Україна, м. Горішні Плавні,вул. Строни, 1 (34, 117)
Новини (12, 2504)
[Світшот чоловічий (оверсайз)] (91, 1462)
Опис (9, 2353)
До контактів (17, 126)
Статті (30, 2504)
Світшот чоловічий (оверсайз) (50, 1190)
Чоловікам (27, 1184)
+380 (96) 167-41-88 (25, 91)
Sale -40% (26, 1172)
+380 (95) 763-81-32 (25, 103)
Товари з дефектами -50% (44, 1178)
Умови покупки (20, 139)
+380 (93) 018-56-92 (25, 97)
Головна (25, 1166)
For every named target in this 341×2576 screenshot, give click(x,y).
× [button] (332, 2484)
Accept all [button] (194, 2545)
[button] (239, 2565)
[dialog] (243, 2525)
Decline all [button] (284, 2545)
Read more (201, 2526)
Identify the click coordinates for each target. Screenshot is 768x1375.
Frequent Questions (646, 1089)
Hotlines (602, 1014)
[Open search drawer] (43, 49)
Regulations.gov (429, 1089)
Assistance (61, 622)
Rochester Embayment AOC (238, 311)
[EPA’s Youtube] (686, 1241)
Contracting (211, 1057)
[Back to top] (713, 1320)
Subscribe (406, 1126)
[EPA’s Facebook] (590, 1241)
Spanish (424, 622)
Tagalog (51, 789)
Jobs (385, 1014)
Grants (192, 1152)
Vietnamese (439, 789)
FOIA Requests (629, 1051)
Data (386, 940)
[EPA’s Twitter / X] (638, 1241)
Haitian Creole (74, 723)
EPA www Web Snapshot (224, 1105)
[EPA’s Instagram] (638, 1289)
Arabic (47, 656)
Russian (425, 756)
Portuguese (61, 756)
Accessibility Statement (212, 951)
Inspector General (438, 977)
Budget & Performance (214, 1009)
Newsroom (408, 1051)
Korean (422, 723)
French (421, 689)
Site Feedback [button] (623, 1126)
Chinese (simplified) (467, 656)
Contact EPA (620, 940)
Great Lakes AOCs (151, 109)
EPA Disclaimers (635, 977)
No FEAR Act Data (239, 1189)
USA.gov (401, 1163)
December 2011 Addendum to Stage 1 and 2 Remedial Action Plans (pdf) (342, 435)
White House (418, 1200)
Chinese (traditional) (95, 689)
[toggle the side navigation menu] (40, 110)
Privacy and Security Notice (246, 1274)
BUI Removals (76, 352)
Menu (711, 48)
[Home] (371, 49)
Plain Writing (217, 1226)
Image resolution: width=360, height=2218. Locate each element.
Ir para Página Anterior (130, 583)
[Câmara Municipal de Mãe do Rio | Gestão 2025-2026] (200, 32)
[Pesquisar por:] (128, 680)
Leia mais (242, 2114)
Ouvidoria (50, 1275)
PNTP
-----
* [How to complete this task]
Looking at the data, how many lines hold the string "оверсайз"? Reply with the number alone.

* [Task solution]
2